Jack and Louis took the girls to the drinks table. Elsie wanted tomato juice, which Louis had in a big pitcher. Genevieve was only medium pretty and looked like a bore, Jack thought. Her hair was the color of baked sweet potato. Could that be real? He wished he could get colors out of his mind tonight, because they jolted him like noises.

“Isn't Natalia here?” asked Elsie.

“Right here,” Jack said, seeing Natalia two steps away behind Elsie, watching them.

The Armstrongs had drifted up, and Jack did the introducing. “. . . and Genevieve—”

“Perusky,” Elsie supplied, plainly making an effort to be polite and to do the right thing tonight.

Jack didn't bother repeating Genevieve's last name. Max and Elaine were looking at Elsie. Elsie had some kind of grease on her hair, streaks of pink rouge on her cheeks, very red lipstick. Anyway, she was spectacularly attractive tonight, and her energy or anima, or whatever it was, radiated from her even when she stood still.

“Sit down?” somebody said.

Nobody did. Elsie and Genevieve did not stay together, yet they were never far apart. Elsie went near the big east windows, standing straight, very cool looking. Her greased hair had begun to look chic to Jack.

“Do you know that girl? Or does Natalia?” asked Max Armstrong.

“We both do. She's—” Jack hesitated. “She's one of our neighbours.”

“Awfully pretty. Is she a model?”

“I think she's aiming to be an actress. She's just twenty.”

Max smiled a little. “I'd have thought even younger.”

Jack heard faint harpsichord music, and straining his ears, he could just identify it as the Goldberg Variations. Typical of Louis or even Bob to put on a cassette of Bach. Later, during or after the major eats, someone would put on rock and there would be some dancing. Louis had rolled his rugs back.

“I thought this was a formal party,” Elsie's voice said nearby in an uncharacteristically shy tone.

Elsie had said this to Natalia, Jack saw. Natalia shrugged and replied something that Jack couldn't hear.

“Hey, Jack, I just had an idea.” This was Joel at his side, bright-eyed and gesturing. “Double lives, some real, some imagined. People who have
real
second families, second jobs in other towns. A bank director could be a thief in his spare time!—Does it sound promising?”

Jack winced. “No. To tell you the truth.”

Joel's face fell, then Jack laughed, and so did Joel. “Okay,” said Joel, and drifted off.
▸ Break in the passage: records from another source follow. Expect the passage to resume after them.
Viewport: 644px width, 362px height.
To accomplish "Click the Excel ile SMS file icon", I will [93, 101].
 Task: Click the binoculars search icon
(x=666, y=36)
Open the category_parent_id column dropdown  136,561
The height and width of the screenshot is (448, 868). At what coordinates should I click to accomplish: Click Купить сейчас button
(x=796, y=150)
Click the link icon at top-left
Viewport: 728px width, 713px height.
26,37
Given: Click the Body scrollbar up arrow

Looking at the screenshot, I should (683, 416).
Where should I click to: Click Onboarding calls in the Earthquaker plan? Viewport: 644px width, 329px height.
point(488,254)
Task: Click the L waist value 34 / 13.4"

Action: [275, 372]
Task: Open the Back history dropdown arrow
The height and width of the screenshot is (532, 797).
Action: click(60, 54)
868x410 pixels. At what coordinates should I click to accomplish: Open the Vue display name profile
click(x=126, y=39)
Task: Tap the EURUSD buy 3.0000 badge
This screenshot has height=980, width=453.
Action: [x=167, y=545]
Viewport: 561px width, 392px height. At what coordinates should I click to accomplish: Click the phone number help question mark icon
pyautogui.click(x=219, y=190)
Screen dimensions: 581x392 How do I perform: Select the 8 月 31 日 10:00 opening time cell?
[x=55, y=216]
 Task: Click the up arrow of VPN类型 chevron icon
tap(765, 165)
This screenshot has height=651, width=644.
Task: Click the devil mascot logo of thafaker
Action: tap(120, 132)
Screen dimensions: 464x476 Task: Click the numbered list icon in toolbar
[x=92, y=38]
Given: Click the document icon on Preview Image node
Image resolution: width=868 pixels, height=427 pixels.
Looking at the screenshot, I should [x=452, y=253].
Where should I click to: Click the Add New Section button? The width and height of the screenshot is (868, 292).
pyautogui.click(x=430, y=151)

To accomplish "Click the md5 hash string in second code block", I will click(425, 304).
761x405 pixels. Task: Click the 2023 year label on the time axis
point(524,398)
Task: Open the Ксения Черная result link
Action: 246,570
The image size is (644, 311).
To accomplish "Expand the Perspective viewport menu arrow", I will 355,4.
Joel wasn't hurt, Jack knew. They had known each other too long, had had similar exchanges too often. Joel would torture himself by wanting to quit his job, and not quit it, by dreaming of a different life that he thought he wanted, but perhaps didn't want. And out of this might come a few more good ideas.

When Jack next saw Elsie, she was sitting on an arm of the sofa and Louis was standing beside her. Louis extended a hand, Elsie took it, and they crossed the room and disappeared down a hall.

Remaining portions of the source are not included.